Les déclarations de Hajar Raissouni et de son médecin, qui n’ont cessé d’affirmer que la patiente avait consulté pour une « hémorragie », prennent alors tout leur sens. C’est d’ailleurs ce qu’affirme l’avocate : « Il y a avait une hémorragie, et le médecin a tout simplement aspiré un caillot de sang ». « Les juges ont été sensibles à cette démonstration et je suis très confiante sur l’issue du procès. Selon toute logique, par ricochet, les autres prévenus devraient également être innocentés du chef d’accusation d’avortement », déclare l’avocate du médecin, précisant que le choix avait été fait de garder cet élément imparable pour la fin du procès.

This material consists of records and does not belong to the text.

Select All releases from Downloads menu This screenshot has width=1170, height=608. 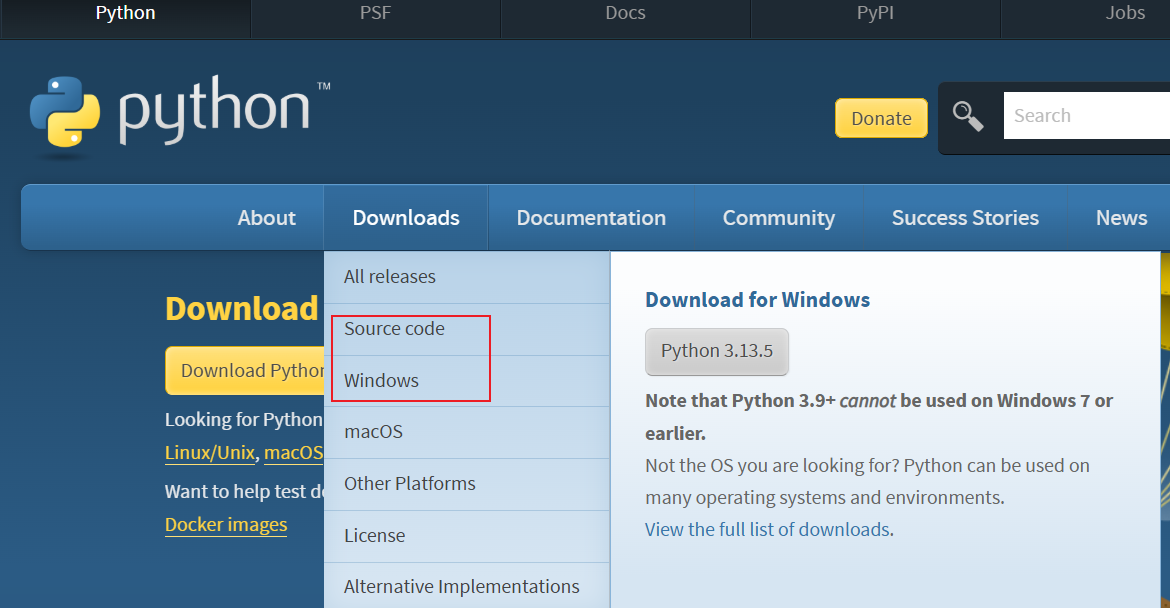point(390,277)
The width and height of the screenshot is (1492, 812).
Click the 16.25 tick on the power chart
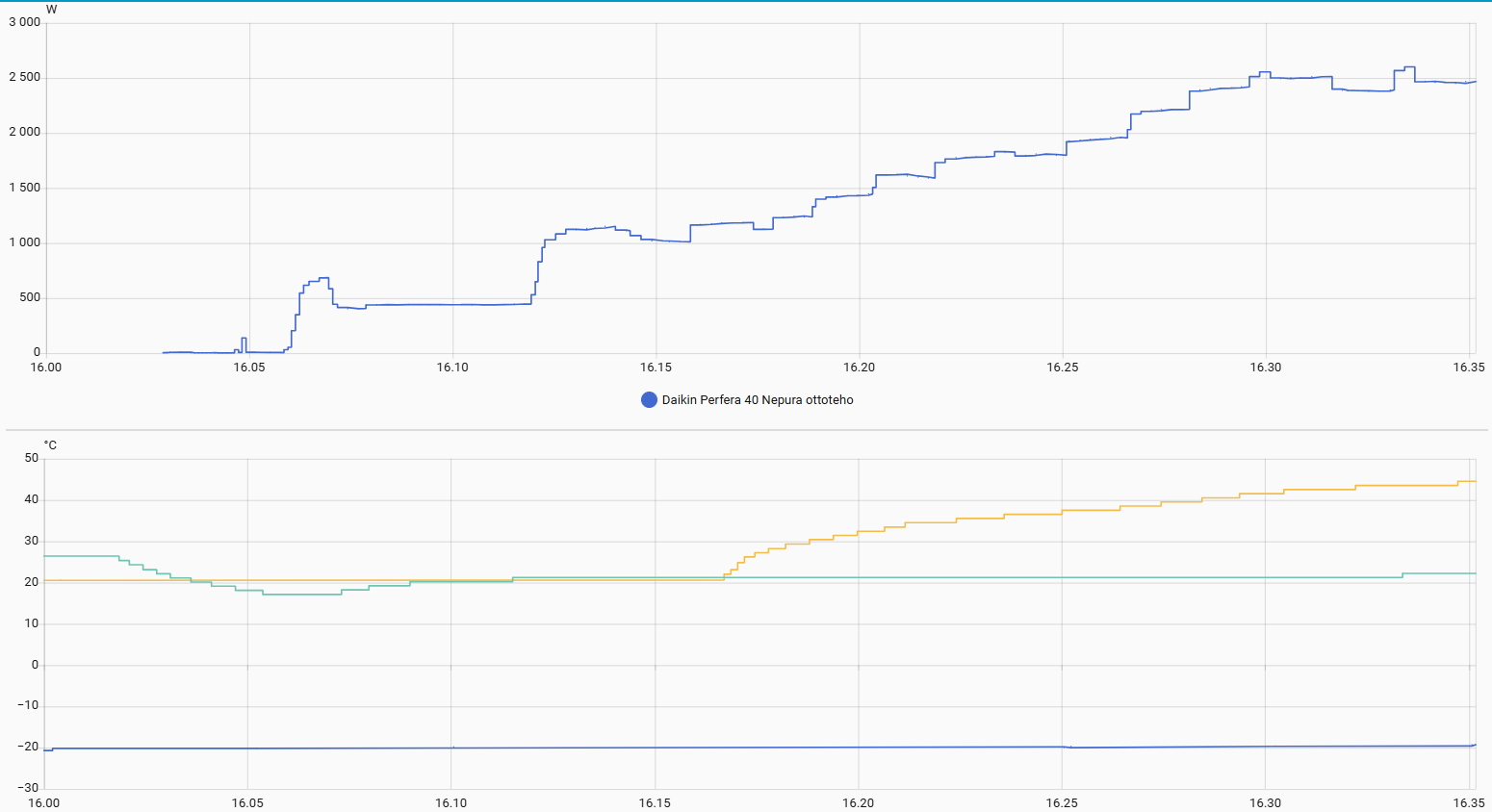coord(1062,368)
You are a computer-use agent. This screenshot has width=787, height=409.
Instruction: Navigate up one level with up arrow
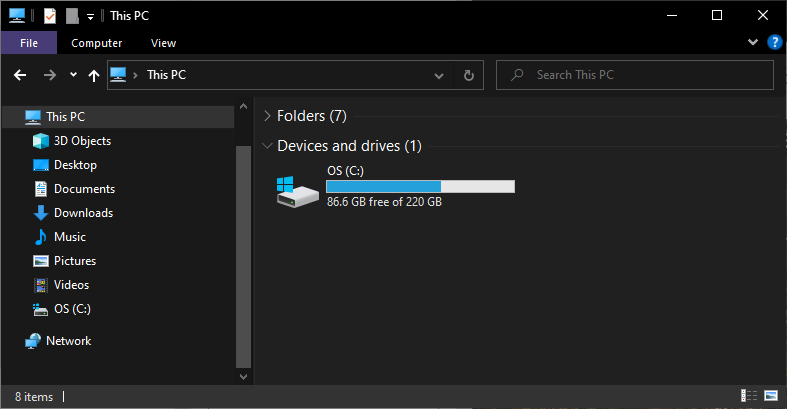[x=94, y=75]
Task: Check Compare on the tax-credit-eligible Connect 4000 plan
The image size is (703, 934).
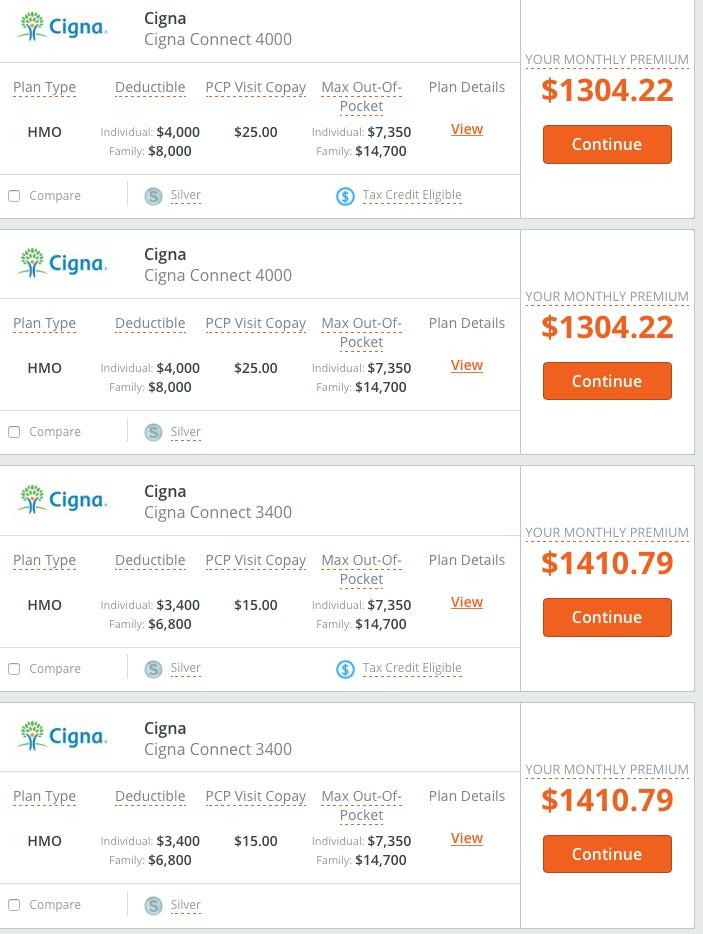Action: tap(14, 196)
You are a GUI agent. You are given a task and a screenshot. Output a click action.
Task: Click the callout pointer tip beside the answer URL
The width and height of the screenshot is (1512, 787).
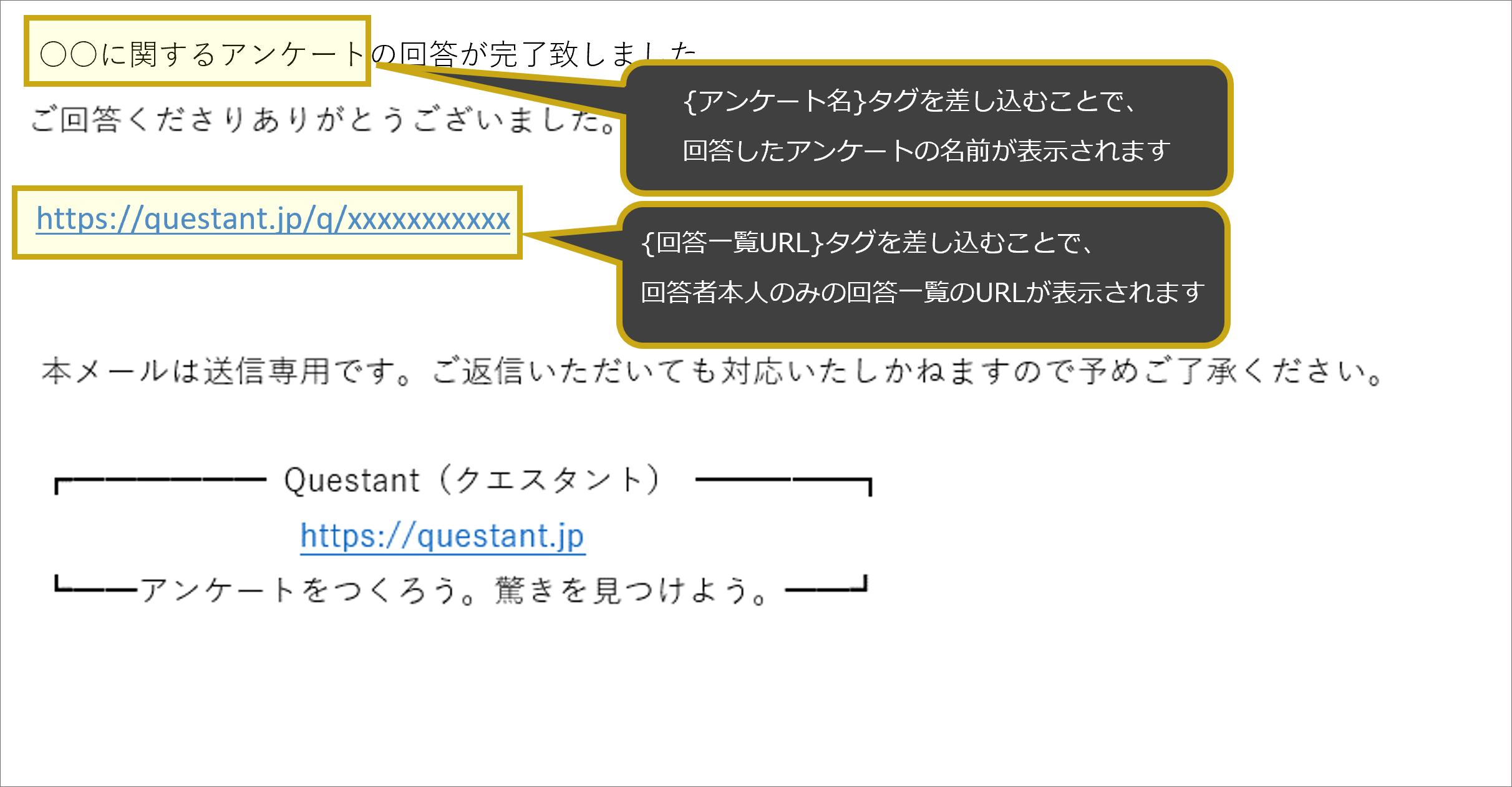tap(538, 237)
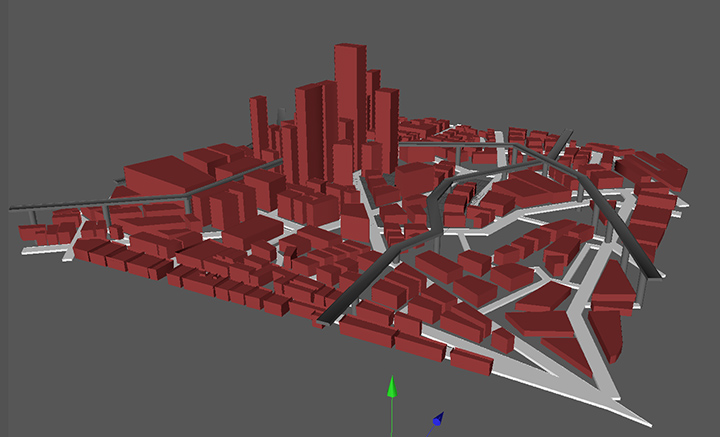The height and width of the screenshot is (437, 720).
Task: Click the blue axis arrow of the gizmo
Action: pyautogui.click(x=437, y=420)
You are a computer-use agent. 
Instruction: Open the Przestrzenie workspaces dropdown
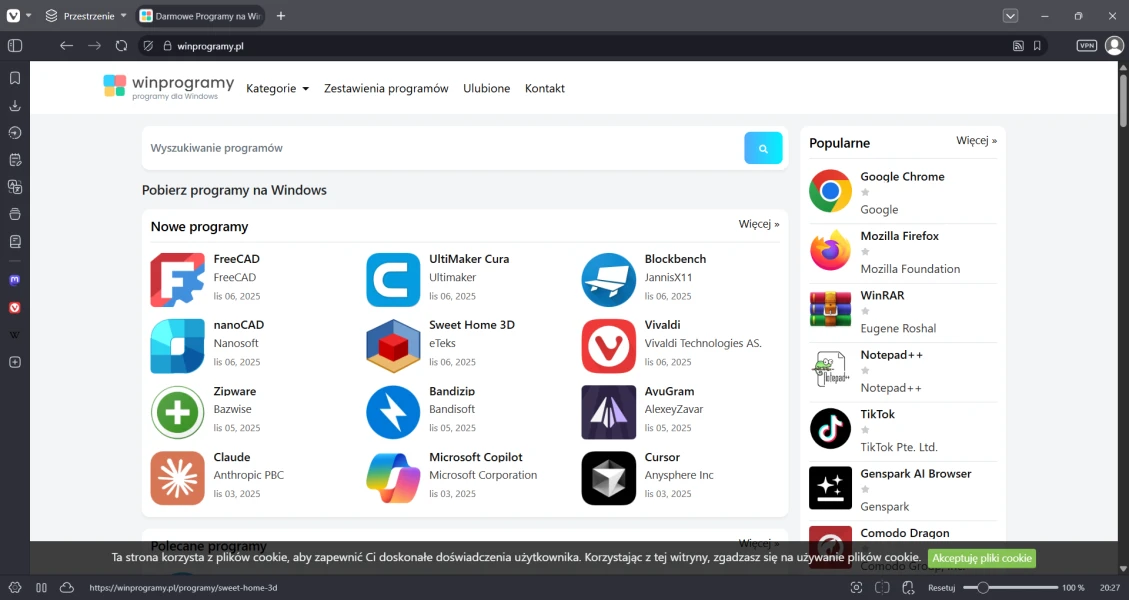[x=86, y=16]
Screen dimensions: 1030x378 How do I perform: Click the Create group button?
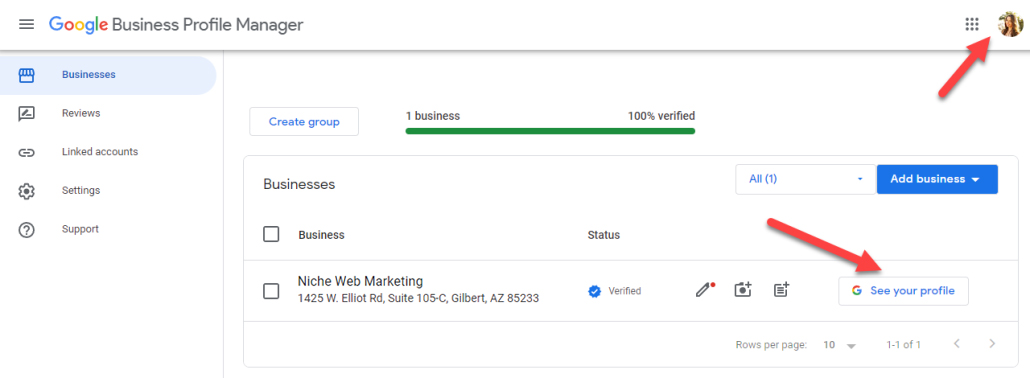coord(304,122)
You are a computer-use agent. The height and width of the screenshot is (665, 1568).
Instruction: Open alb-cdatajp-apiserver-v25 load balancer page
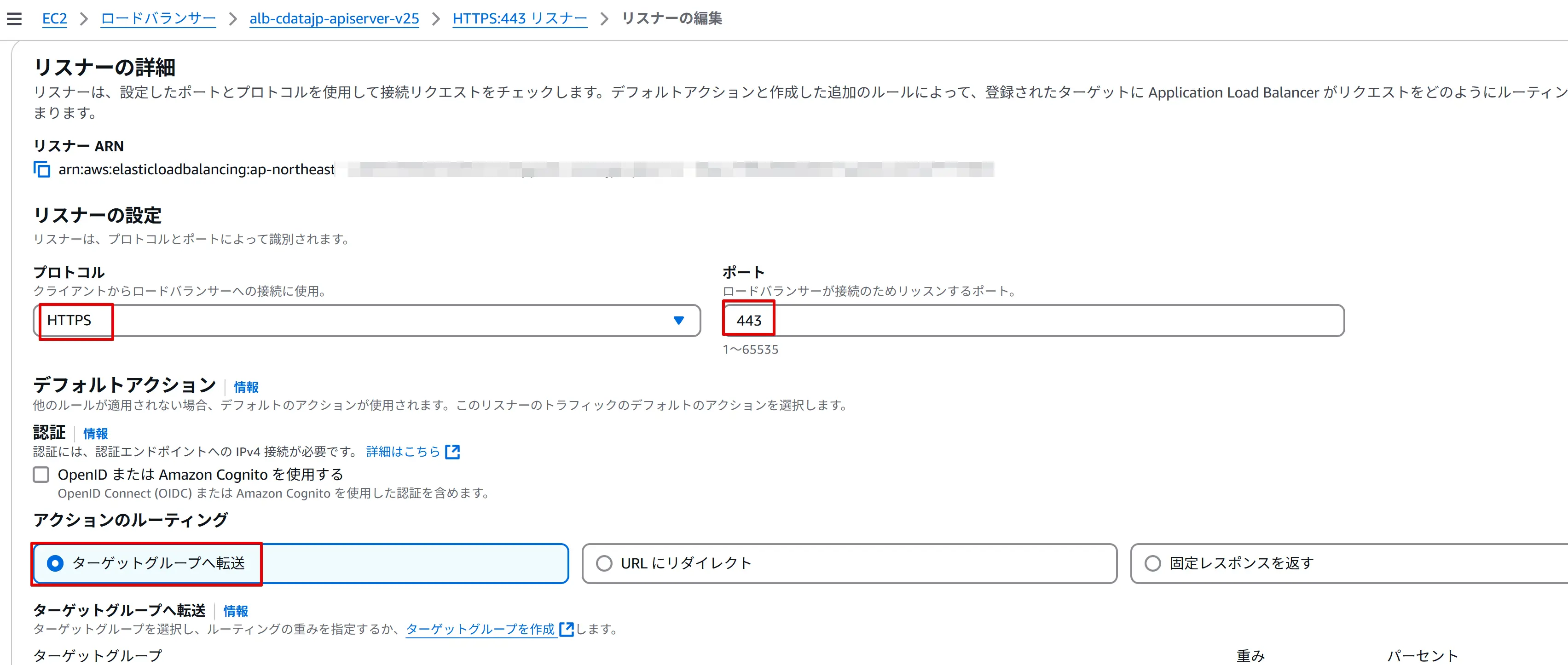334,18
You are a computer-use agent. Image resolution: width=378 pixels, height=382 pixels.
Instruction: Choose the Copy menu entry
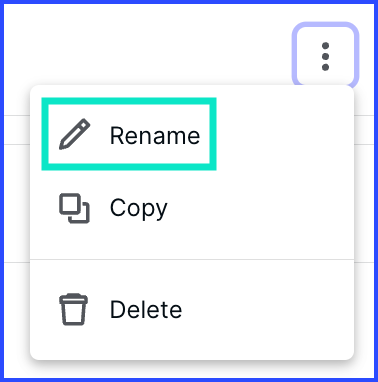pyautogui.click(x=192, y=208)
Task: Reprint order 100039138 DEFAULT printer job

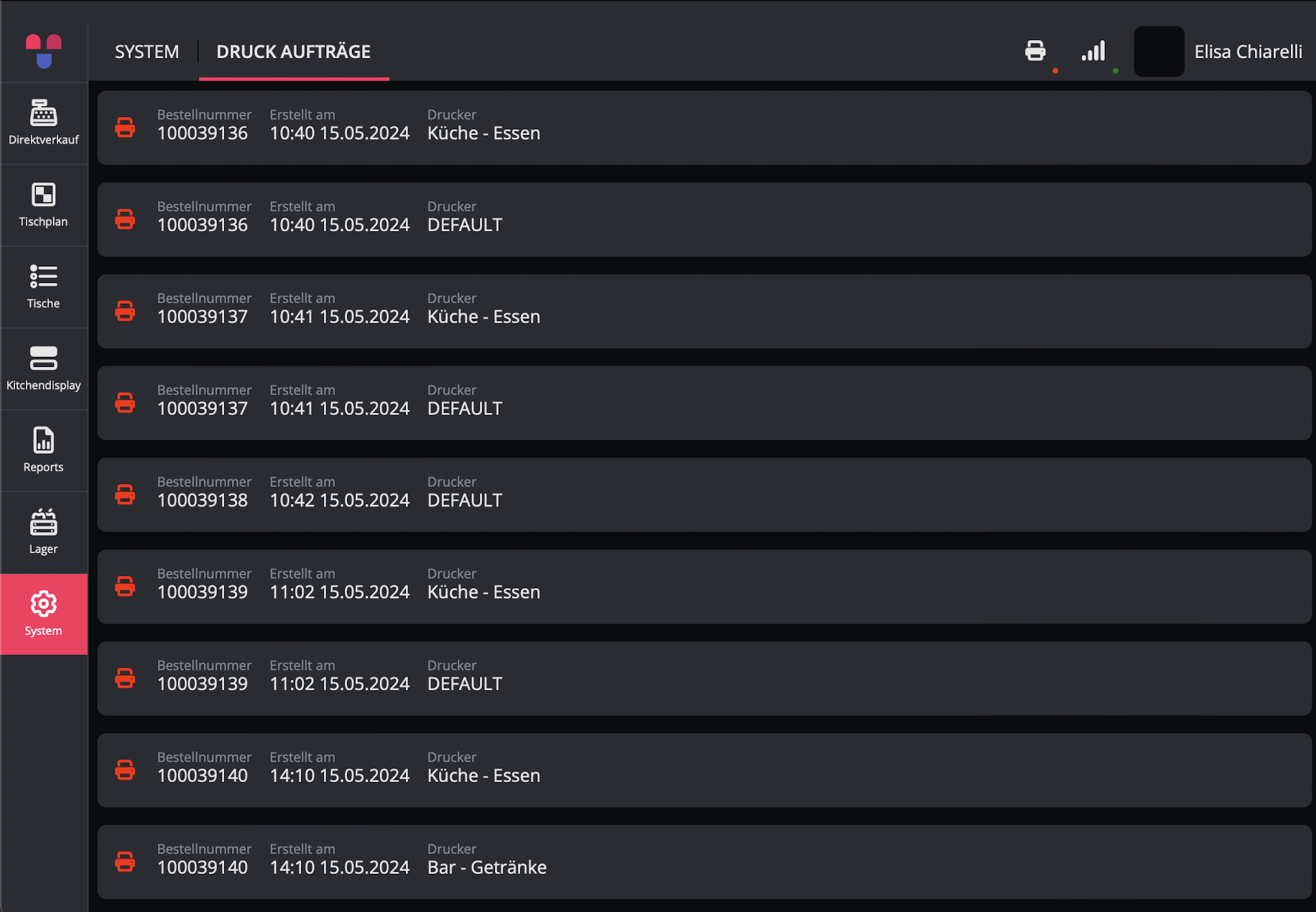Action: (x=125, y=495)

Reste que Hajar Raissouni est poursuivie pour d’autres chefs d’accusation, sur lesquels l’avocate du médecin s’abstient de tout commentaire. Pour « relations sexuelles hors mariage », la journaliste de 28 ans encourt d’un mois à un an de prison en vertu de l’article 490 du Code pénal. En préventive, elle aura déjà passé un mois en prison au moment du délibéré. En outre, en vertu de l’article 493, « la preuve de l’acte s’établit soit par procès-verbal de constat de flagrant délit dressé par un officier de police judiciaire, soit par l’aveu relaté dans des lettres ou documents émanés du prévenu ou par l’aveu judiciaire ». En d’autres termes, une fausse couche ne saurait constituer une preuve de relations sexuelles hors mariage. Ou quand les dispositions liberticides du Code pénal s’annulent par leur propre absurdité.